MySQL statistics connections: The number of connection attempts (successful or not) to the MySQL server. Measures and output connection response time in seconds.
- Aborted Connections, Aborted clients, Max connections, Max_used_connections, Slow launch threads, Threads connected, Threads running
MySQL statistics innodb_data:
- innodb_data_read, Innodb_data_writes
MySQL statistics innodb_io:
- Innodb_data_pending_fsyncs, Innodb_data_pending_reads, Innodb_data_pending_writes
MySQL statistics innodb_logfile
- Innodb_log_waits, Innodb_log_writes, Innodb_log_write_requests
And statistics innodb_queries, statistics myisam_key_buffer, statistics network_traffic, statistics slow_queries, statistics table_cache, statistics uptime.
- Checks free memory available and alerts if value lower than a threshold specified.
- Checks if available new updates for Debian like Linux. Debian packages are standard Unix ar archives that include two tar archives.
- Checks the number of messages in the mail queue (supports multiple sendmail queues, qmail)
- Checks the number of users currently logged in on the local system and generates an error if the number exceeds the thresholds specified.
- Try to connect to an SSH server at specified server and port. Secure Socket Shell, is a network protocol that provides administrators with a secure way to access a remote computer.
- Checks the amount of used disk space on a mounted file system and generates an alert if free space is less than one of the threshold values.
- Tests the HTTPS service on the specified host and report on certificate expiration times.
- Short information about the server.
- Checks Linux software RAID uses the standard mdadm program to get the status of all the linux md arrays on the local machine using. A Redundant Array of Independent Drives (or Disks), also known as Redundant Array of Inexpensive Drives (or Disks) (RAID) is a term for data storage schemes that divide and/or replicate data among multiple hard drives.
- Hardware RAID SMART – MegaRAID Intel RAID HP RAID – are supported
- Check S.M.A.R.T. status of ATA/SCSI disks.
- HP Smart Array Controllers RAID (Redundant Array of Independent Disks, originally Redundant Array of Inexpensive Disks)
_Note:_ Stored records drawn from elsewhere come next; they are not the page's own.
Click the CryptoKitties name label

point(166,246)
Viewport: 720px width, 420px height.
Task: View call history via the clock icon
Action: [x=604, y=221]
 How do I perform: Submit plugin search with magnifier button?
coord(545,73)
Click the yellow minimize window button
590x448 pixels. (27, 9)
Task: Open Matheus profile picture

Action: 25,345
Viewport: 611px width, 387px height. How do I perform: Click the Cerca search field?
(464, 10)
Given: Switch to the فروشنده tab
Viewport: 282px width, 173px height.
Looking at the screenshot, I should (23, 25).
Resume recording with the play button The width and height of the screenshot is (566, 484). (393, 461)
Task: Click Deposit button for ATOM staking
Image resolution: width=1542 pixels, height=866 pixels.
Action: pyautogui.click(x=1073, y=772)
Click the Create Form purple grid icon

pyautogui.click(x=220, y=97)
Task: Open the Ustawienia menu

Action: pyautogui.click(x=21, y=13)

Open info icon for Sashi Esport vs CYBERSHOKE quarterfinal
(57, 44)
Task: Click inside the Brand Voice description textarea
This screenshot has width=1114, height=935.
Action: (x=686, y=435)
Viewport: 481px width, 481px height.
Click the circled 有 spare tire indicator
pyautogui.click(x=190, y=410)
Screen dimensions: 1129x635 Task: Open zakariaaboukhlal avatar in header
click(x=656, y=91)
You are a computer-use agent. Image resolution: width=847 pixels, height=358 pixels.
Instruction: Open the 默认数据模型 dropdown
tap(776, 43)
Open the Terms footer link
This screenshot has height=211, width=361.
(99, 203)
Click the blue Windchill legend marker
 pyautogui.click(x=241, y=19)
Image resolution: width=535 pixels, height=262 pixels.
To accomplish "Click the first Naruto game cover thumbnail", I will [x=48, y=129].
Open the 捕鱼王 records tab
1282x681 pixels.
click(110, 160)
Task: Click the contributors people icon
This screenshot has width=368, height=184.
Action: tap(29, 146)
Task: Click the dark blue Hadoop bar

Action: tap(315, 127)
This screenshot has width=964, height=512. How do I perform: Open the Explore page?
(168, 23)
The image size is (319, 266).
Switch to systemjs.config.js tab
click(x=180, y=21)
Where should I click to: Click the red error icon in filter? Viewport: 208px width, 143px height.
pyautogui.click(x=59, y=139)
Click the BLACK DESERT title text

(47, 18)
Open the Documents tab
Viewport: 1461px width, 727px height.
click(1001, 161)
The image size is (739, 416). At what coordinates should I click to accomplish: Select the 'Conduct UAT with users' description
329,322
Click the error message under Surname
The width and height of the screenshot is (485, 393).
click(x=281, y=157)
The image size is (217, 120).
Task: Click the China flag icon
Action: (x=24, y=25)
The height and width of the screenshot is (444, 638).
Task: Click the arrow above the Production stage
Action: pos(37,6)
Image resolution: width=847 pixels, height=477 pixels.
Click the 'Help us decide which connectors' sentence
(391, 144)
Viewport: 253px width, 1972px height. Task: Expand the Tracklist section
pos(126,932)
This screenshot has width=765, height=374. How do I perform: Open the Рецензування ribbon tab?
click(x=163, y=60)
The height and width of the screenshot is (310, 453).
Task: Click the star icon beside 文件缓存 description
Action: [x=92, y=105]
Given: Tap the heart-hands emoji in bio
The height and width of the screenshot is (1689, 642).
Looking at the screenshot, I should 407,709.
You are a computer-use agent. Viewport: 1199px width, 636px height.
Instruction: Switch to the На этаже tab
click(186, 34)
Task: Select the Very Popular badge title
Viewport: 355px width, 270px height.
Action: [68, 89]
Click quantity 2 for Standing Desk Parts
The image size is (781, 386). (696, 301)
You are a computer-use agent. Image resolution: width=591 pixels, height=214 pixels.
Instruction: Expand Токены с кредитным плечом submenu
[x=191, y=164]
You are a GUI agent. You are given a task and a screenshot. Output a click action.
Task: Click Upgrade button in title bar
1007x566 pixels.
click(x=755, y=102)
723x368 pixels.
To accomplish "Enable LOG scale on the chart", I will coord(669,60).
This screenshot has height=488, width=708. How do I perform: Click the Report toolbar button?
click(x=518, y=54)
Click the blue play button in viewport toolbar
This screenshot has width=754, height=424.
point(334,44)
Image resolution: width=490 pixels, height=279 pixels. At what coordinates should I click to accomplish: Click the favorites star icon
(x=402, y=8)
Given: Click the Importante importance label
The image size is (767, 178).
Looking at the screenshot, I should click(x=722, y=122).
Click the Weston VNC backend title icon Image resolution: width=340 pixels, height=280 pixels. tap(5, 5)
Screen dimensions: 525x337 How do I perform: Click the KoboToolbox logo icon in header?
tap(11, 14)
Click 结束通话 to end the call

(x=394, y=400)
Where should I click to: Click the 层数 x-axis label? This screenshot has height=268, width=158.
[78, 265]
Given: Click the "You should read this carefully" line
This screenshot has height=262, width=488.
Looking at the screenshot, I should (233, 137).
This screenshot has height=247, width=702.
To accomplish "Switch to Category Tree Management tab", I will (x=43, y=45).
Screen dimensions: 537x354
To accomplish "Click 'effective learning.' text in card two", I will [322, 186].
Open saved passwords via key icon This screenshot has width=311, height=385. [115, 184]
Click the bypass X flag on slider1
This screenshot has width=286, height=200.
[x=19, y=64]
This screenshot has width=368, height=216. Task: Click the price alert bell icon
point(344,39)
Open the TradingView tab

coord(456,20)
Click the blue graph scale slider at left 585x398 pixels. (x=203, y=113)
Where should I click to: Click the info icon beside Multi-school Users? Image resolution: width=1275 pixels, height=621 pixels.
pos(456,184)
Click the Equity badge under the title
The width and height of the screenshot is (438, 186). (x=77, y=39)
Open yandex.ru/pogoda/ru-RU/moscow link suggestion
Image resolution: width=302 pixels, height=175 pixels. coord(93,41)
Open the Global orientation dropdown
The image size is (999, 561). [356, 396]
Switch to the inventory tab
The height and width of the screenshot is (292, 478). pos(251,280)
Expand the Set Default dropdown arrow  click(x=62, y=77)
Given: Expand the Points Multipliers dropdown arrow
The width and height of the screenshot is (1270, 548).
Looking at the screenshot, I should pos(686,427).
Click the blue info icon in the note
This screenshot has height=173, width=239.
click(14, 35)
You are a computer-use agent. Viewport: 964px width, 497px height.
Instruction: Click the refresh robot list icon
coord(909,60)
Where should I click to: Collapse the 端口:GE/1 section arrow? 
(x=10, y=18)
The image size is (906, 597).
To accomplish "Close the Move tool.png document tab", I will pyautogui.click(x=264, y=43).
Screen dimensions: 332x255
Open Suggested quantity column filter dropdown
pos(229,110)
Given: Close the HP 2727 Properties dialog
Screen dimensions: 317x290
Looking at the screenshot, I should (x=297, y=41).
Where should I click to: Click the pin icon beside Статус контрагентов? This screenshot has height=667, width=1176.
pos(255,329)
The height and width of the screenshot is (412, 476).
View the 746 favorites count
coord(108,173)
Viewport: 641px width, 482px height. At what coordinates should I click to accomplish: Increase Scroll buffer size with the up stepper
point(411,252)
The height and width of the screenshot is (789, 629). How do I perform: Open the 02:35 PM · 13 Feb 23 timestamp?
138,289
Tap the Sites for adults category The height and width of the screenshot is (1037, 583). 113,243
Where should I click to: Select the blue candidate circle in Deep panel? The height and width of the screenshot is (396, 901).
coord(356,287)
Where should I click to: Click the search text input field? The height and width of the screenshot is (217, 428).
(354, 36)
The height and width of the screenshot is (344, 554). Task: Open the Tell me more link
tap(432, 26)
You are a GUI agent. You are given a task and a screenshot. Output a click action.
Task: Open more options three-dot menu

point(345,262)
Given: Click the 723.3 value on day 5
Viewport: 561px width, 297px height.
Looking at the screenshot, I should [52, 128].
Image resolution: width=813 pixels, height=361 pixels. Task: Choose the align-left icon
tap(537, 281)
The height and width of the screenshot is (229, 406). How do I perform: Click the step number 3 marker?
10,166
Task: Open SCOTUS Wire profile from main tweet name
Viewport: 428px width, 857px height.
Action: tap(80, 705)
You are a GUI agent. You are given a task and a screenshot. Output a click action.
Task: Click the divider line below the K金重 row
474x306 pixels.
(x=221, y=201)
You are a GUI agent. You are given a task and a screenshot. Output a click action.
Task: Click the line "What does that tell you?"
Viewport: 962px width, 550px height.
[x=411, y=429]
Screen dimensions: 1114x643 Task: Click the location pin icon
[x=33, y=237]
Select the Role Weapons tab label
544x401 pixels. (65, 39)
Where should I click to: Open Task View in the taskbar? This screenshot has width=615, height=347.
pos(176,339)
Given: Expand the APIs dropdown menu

- PING (Packet Internet Groper) is the most commonly used tool for troubleshooting a network, included with most operating systems. It is invoked using the ping command.
- Checks the clock offset with the NTP server. Network Time Protocol is the most common method to synchronize the software clock of a GNU/Linux system with internet time servers. It is designed to mitigate the effects of variable network latency and can usually maintain time to within tens of milliseconds over the public Internet.